Drug addiction is a modern-day scourge that is negatively impacting communities all across the country. The recent opioid crisis has shed much-needed light on the subject. But even before the opioid crisis drug addiction in the form of cocaine addiction, heroin addiction, and other forms of addiction have been widespread and impactful to communities for decades.
Even before the opioid epidemic, the crack cocaine epidemic took center stage as the epidemic that was most impactful to communities across the country but even more so to poor and minority communities.
The crack cocaine epidemic ravaged and destroyed many once-promising communities. It was the scourge of the 90s. And even before the crack cocaine epidemic, the heroin epidemic took center stage as the epidemic that was ravaging many poor and minority communities.
Fast forward to the 2000s and now you have the opioid epidemic that’s now impacting many suburban neighborhoods. Unfortunately, drug addiction is a personal struggle that for many it’s hard to overcome.
There are many roadblocks to overcoming drug addiction like the fear of what lurks on the other side of addiction. Those fears come in many shapes and forms.
And they all impede one’s ability to overcome the shackles of addiction. Let’s examine a few of the roadblocks to overcoming addiction and how we can defeat them.
The Fear Of Failure Or Relapse.
Probably one of the most common fears of overcoming addiction is the fear of failure or relapse. This is a common fear that prevents most addicts from even starting the process of overcoming addiction.

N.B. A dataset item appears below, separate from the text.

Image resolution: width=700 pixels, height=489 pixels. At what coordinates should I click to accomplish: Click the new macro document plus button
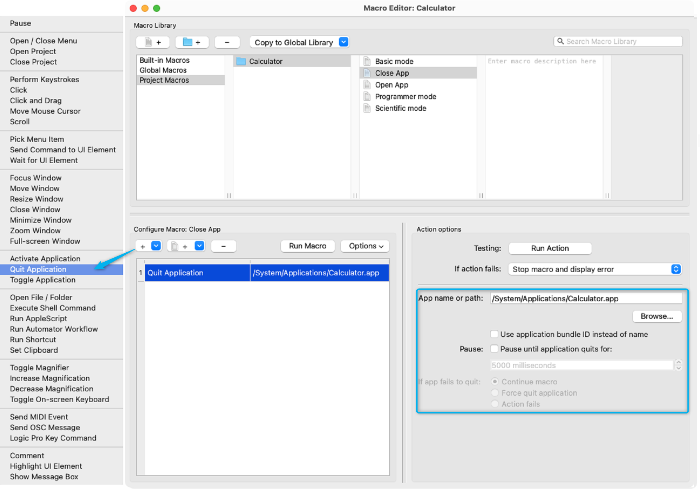153,42
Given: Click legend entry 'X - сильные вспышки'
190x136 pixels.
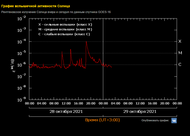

And it is a reasonable fear when you consider in many cases it does take multiple attempts before the person can overcome the addiction. But those failures are a part of the learning process to ultimately fully overcoming drug addiction.
Because with each setback you gain knowledge which makes you wiser and better equipped to overcome in repeat attempts. So don’t be discouraged when you stumble in your journey towards sobriety and or overcoming drug addiction.
Because it’s all a part of the learning process equipping you with the knowledge and insights to be able to ultimately be successful in your efforts at overcoming drug addiction.
The Fear Of Responsibilities Of Sobriety.
Another fear that prevents many addicts from seeking help is the fear of the responsibilities of sobriety. In other words, the addicted person fears the responsibilities that will result from overcoming the addiction.
And many addicts, unfortunately, have very few responsibilities. They normally just wake up with their primary motivation being where they’re going to get their next fix from.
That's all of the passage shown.